Megacap tech stocks command heavy weights in major indexes. Their rally was responsible for all of the 8.3% gain so far in the S&P 500 through Wednesday’s close, a Deutsche Bank report showed. Without them, the index would otherwise drop 0.5% for the year, according to the research. By Thursday’s close, the index was up 9.3%.
Should a deal on the debt ceiling be reached, “the pattern we’ve seen in recent months will reverse,” said Michael O’Rourke, chief market strategist at Jones Trading, which is more bullish on balanced S&P 500 exchange-traded funds then the market-cap-weighted index.
“The market as a whole appreciates a lot more risk than those mega-cap names, and going forward a resolution could mean the market expands and that group outperforms,” ​​he added.
Investors are watching Washington for signs that the White House will reach an agreement with congressional Republicans to raise the U.S. borrowing limit before the so-called X-date of June 1, which the Treasury Department has said is the day the federal government will run out of money to pay its bills. President Joe Biden and the top Republican in the US Congress Kevin McCarthy both expressed confidence on Wednesday that a deal would be reached, to avoid fallout that was sure to roil the financial markets.
Spreads on U.S. government one-year credit default swaps — market-based measures of the risk of a default — have narrowed in recent days amid signs of progress on debt ceiling talks, standing at 154 basis points on Thursday, about 20 basis points below the levels from last week, according to data from S&P Global Market Intelligence.
A recent survey of global fund managers by BofA Global Research revealed that 71% believe a deal to raise the debt ceiling will be reached before the X date.
Randy Frederick, Managing Director of Trading and Derivatives at the Schwab Center for Financial Research, believes a deal would encourage investors to return to shorter-dated US Treasury maturities, which some have avoided due to debt ceiling concerns. A deal could also boost shares of companies in sectors that benefit from continued strength in the U.S. economy, such as consumer discretionary, Frederick said.
“Huge mega-cap companies that have huge balance sheets have been a nice place to hide,” he said. “We expect to see some movement back in Treasuries as you get a nice yield, and some other parts of the stock market that are lagging.”
Of course, investors are unlikely to abandon tech stocks entirely, after a decade in which the category has led markets higher. Excitement over artificial intelligence, which has boosted some megacap names this year, is another factor that could support the category.
Many would also see a broadening of the stock rally as an encouraging sign of the market’s overall health.
“For the market to send a stronger signal supporting direction, we will need to see … improved breadth/participation,” John Lynch, chief investment officer at Comerica Wealth Management, wrote earlier this week.

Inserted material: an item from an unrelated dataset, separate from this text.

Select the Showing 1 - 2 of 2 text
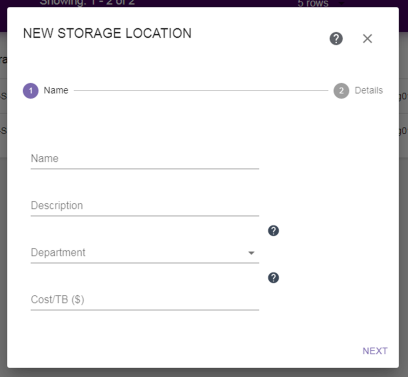408x377 pixels. pyautogui.click(x=87, y=3)
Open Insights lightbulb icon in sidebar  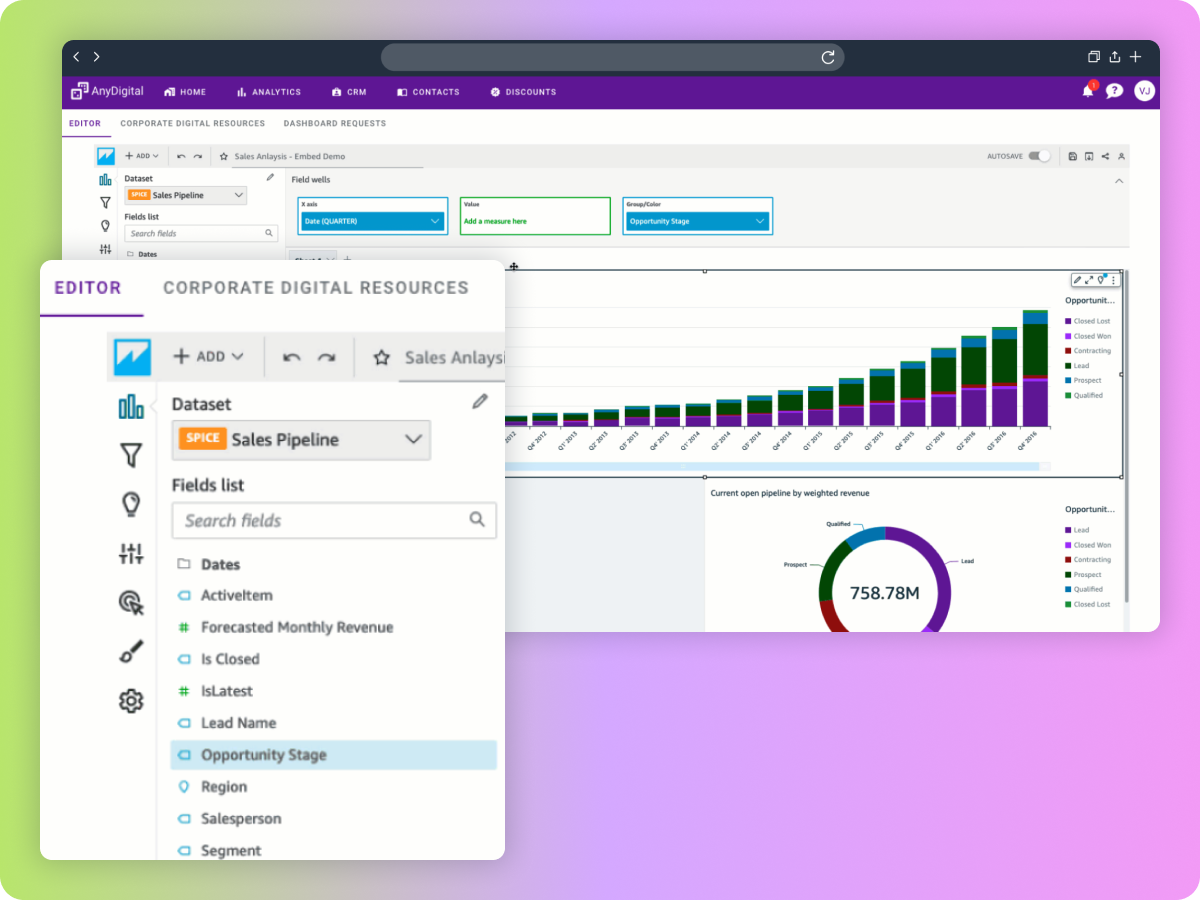point(131,504)
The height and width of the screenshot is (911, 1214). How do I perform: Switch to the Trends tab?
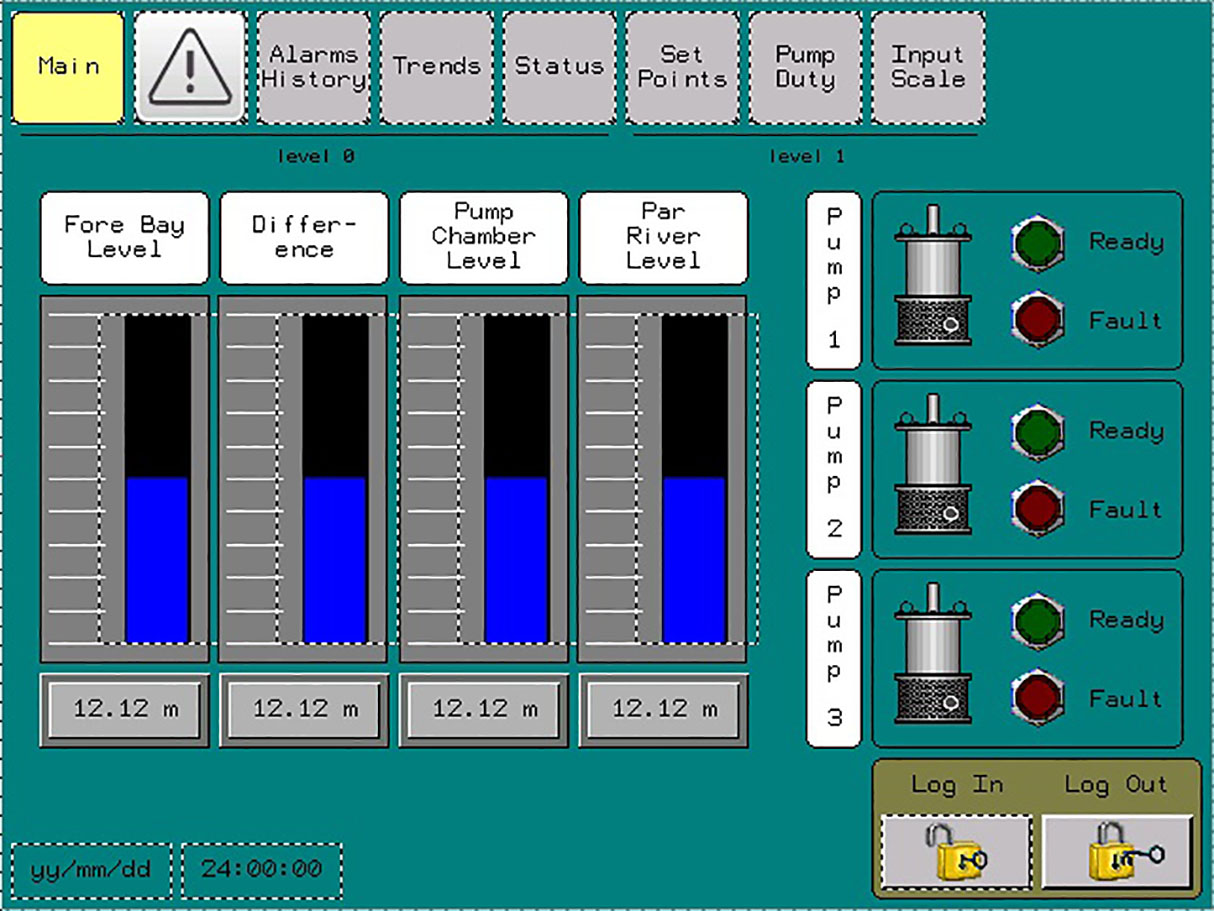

At the same time, the debt ceiling is only one of several concerns weighing on the market. Worries that the Federal Reserve’s aggressive monetary policy could reduce economic growth, and worries about the recent tumult in the banking sector are likely to remain even if a default is avoided.
Paul Christopher, head of global market strategy at Wells Fargo Investment Institute, expects lawmakers to reach an agreement to extend the debt ceiling through September.
Among the sectors where he is good is health care, a part of the market that is seen as a haven in troubled economic times.
“It’s been a very volatile market,” he said. “We think investors will quickly see this and try to find areas that will generate income when growth slows down.”